Aqx99 wrote:It is quite a change when you have a stoma. I have a temporary ileostomy and it took me a while to accept it. The first month or so, I cried every time I changed my pouch. It was also frustrating at first, trying to get the right system set up. It's good that they sent you home with learning materials and a practice model. That should help. My mantra the entire time I have had this ileostomy has been to remind myself that it is helping to save my life. Any time I feel down about it, when it decides to erupt right as I start a pouch change, etc. I just take a moment and think of what could be if I had not had the surgery. You are stronger than you think, you will make it through this and come out even stronger on the other side. I would like to suggest that you check into talking with an oncology counselor. This is a major change in your life and it might help to talk with someone trained to help people through cancer treatment and the effects it has on the body. I have been seeing the oncology counselor at my cancer center for several months and she has helped me immensely.
I found the stoma quite challenging for two months (so it's still somewhat challenging). My hospital did the following which helped a lot:
- Preop meeting one week before surgery: the WOC nurse measured me and showed me the products and talked about them in general. Way too much information to absorb in one setting.
- WOC nurse came in the day after surgery and went over it again. That helped me retain a bit more. I had some help changing it the day after surgery as well and then I took it from there.
- Four days after surgery, a floor nurse showed me how to change the bag and sent me home with a package of 9 wafers, 9 bags, ostomy paste, barrier wipes and templates. I did not feel confident at all with this. The WOC nurse made an appointment for ten days after discharge but it was move to three weeks later. I didn't realize the implications of this until the second meeting. In the second meeting, she showed me a better system. If that had been three weeks ago, things would have been a lot easier.
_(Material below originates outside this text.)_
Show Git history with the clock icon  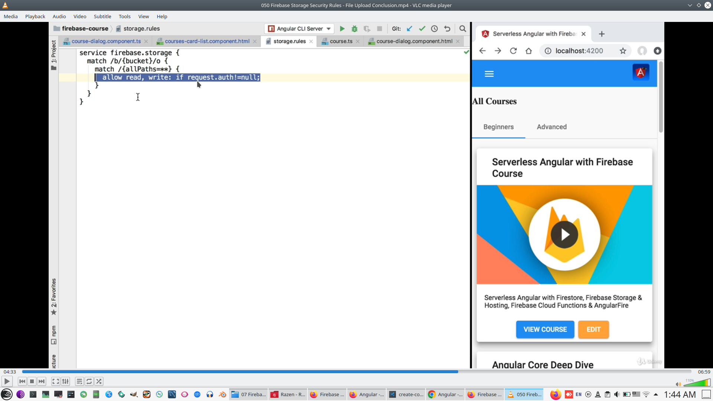pyautogui.click(x=434, y=29)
Some notes off the top of my head:
- It took me several times before I got more efficient at changing the bag and fear of changing the bag meant that I left it on for five days. This resulted in leaks and damaged and painful skin.
- Product discovery is challenging because I just wanted to keep doing what I had done (or the WOC nurse had done) before. I also have had problems ordering and seeing the company follow through. Fortunately I have one order and about 6 weeks of stuff. I'm still waiting for my second order though.
- There is so much to deal with after surgery that the illeostomy is just one additional thing to worry about.
- Coloplast sent me a travel bag with samples and I put it to good use on a trip. I haven't had to change the bag yet - but will - for the first time, away from home.
- It helps a ton to have a spouse help change the bag.
- Handicapped bathrooms are great.
- Information about how to change specific systems are hard to find and often don't have all of the details. I spent a lot of time looking for videos or directions on the web and it wasn't optimal. The best demonstration is with a WOC nurse.
- I had visiting nurses for a week but they discontinue them after return to work. I returned to work two weeks after surgery. The visiting nurses didn't really understand ostomies. I asked them to order supplies for me stating what I had and she ordered Colostomy supplies for me instead of illeostomy supplies. So I had to return the Colostomy stuff and figure out how to order the Illeostomy supplies. Fortunately I know how to do it now. I've had problems ordering the second round and I wanted it done three weeks ago and have to call again to get a progress report. The time of year (holidays), weather (big snowstorm in the east) and shipping delays don't help.
But I'm getting better and better at dealing with it with help from folks here.